This section is from the book "The New Metal Worker Pattern Book", by George Watson Kittredge. Also available from Amazon: The new metal worker pattern book.

Fig. 603. - Plan and Elevations of Flaring Article Round at the Top and Oblong at the Bottom.

In Fig. 603 are shown the side and end elevations and the plan of an article which might form a transition between an oblong pipe below and a round pipe above. According to the conditions, as given in the engraving, the problem is capable of two solutions. Since the upper and lower bases are composed, either wholly or in part, of semicircles lying in parallel planes, those portions of the pattern of the article lying between the semicircles, as P O N O P, must necessarily form parts of the envelope of a scalene cone. Those portions of the pattern may therefore be obtained, if desirable, by the method employed in Problems 168 and 169. The other solution, which is perhaps the more simple, is given in Figs. 604 to 606. An inspection of the plan will show that the article consists of four like quarters, therefore in Fig. 604 is shown an enlarged plan and elevation of one-quarter of the article. Divide P T and O N of the plan each into the same number of equal parts, and connect the points in P T with those in O N, as indicated by the solid lines. Also connect points in the top with those in the bottom, as shown by the dotted lines. These lines represent the bases of right angled triangles, the altitude of which will be equal to the straight hight of the article. For a diagram of the triangles representing the solid lines of the plan, draw any vertical line, as J K in Fig. 605, which make equal in hight to the hight of the article, as shown by the dotted line D F. From K, at right angles to J K, draw K L, upon which set off distances, measuring from K, equal to the lengths of the solid lines drawn across the plan. Thus make K 6 equal to T N and K 7 equal to 2 7 of plan, and so on. Also set off from K the distance H P of plan, as shown by K H. From the points thus established in K L draw lines to J. The hypothenuses thus obtained will give the distances across the finished article, as indicated by the solid lines of the plan.

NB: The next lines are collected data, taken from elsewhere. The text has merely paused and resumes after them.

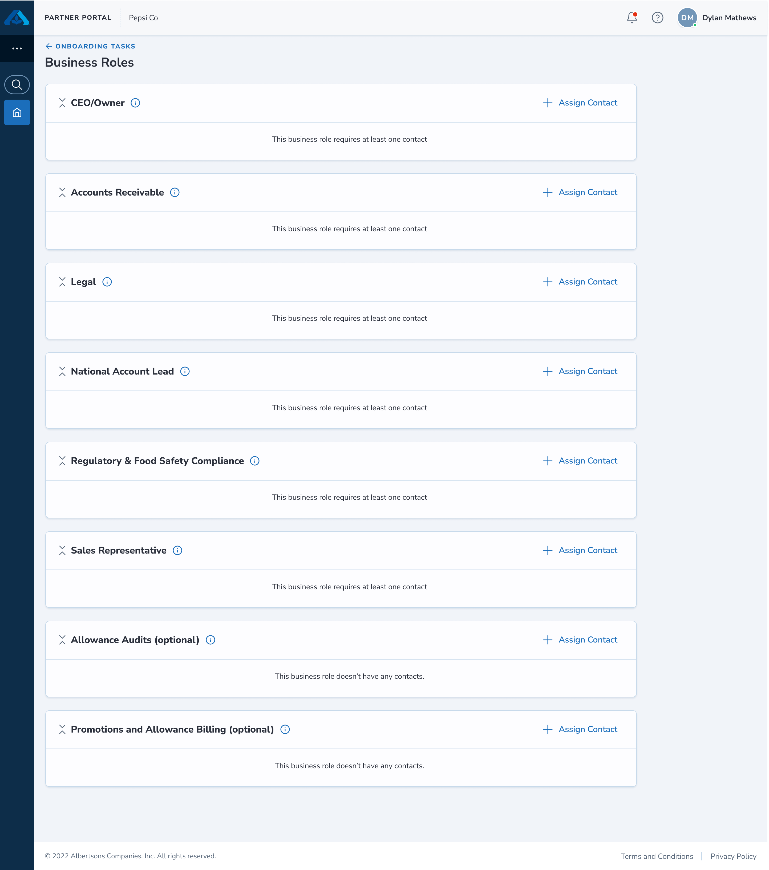Collapse the Legal section

tap(62, 282)
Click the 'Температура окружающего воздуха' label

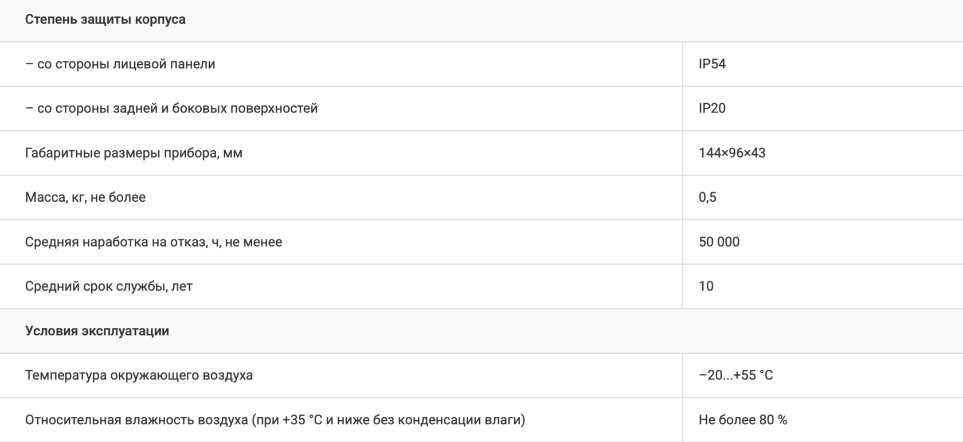139,375
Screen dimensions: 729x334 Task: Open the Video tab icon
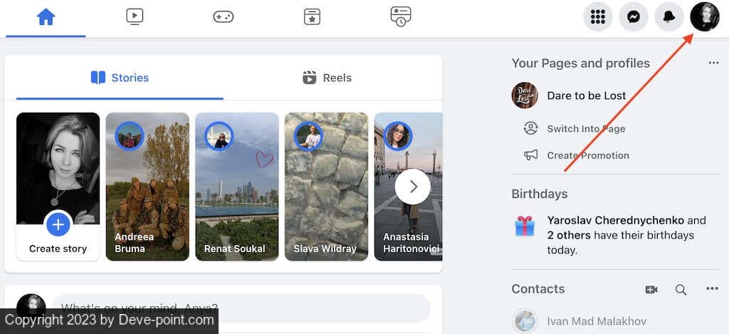(135, 17)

Fig. 604. - Quarter Plan and Elevation Enlarged, Showing Method of Triangulation.

Fig. 605. - Diagram of Triangles.

The next step will be to construct a diagram of triangles that will give the distances between points in the base and top, as indicated by the dotted lines in plan. This diagram is constructed in a similar manner, as shown at the right in Fig. 605. Draw the right angle V W X, making V W equal to the straight hight of the article, and from W set off on W X the lengths of dotted lines in plan. Thus make W 7 equal to T 7 and W 8 equal to 2 8, and so on. From the points thus established in the base draw lines to V. The hypothenuses of the triangles thus obtained will give the distance from points in the base to points in the top, as indicated by the dotted lines in plan.

To lay out the pattern first draw any line, as T N of pattern, in length equal to J 6 of first diagram of triangles, or, which is the same thing, D E of elevation. From N of pattern strike a short arc with a radius equal to N 7 of the plan, as shown. From T of pattern as center, with radius equal to V 7 of the second set of triangles, intersect this arc, thus establishing the point 7 of pattern. From T, with radius equal to T 2 of the plan, strike a small arc, as shown, and intersect it with another from point 7 of pattern as center, with J 7 of the diagram of triangles as radius, thus establishing the point 2 in pattern.

Fig. 606. - Quarter Pattern of Article Shown in Fig. 603.

Proceed in this manner, using alternately the hypoth-enuses of the triangles in V W X of Fig. 605, the spaces in plan of base O N, the hypothenuses of the triangles in J K L, Fig. 605, and the spaces in the plan of top, P T, in the order named, and as above explained. The resulting points, as indicated by the small figures in the pattern, will be points through which the pattern line will pass. For the pattern of triangle P H O of pattern, with O of pattern as center, and O H of plan as radius, strike a small are in the direction of H. With P of pattern as center, and J H of the diagram of triangles as radius, describe another small arc intersecting the one just struck. Draw O H and H P, thus completing the quarter pattern.

PROBLEM 188. Pattern for a Transition Piece Round at the Top and Oblong at the Bottom. Two Cases.

In Fig. 607 is shown the plan and elevations of a transition piece, constituting the first case, such as is frequently required in furnace work when it is necessary to connect a round pipe with another pipe of equal area but flattened into an oblong shape.

In Fig. 611 are shown the plan and elevations of a transition piece of the second case, answering the same general description as that given above, but differing only in the fact that the circle representing the top in the plan view does not touch the side of the line representing the bottom of the article. In other words, the side F H is slanting instead of vertical, as in the first case, shown in Fig. 607. The principle involved in developing the patterns of the two shapes is exactly the same, consequently the following demonstration will apply equally well to either Pig. 607 or 611, in each of which corresponding points are lettered the same. (It will be noticed that separate diagrams of triangles and a separate pattern corresponding to Fig.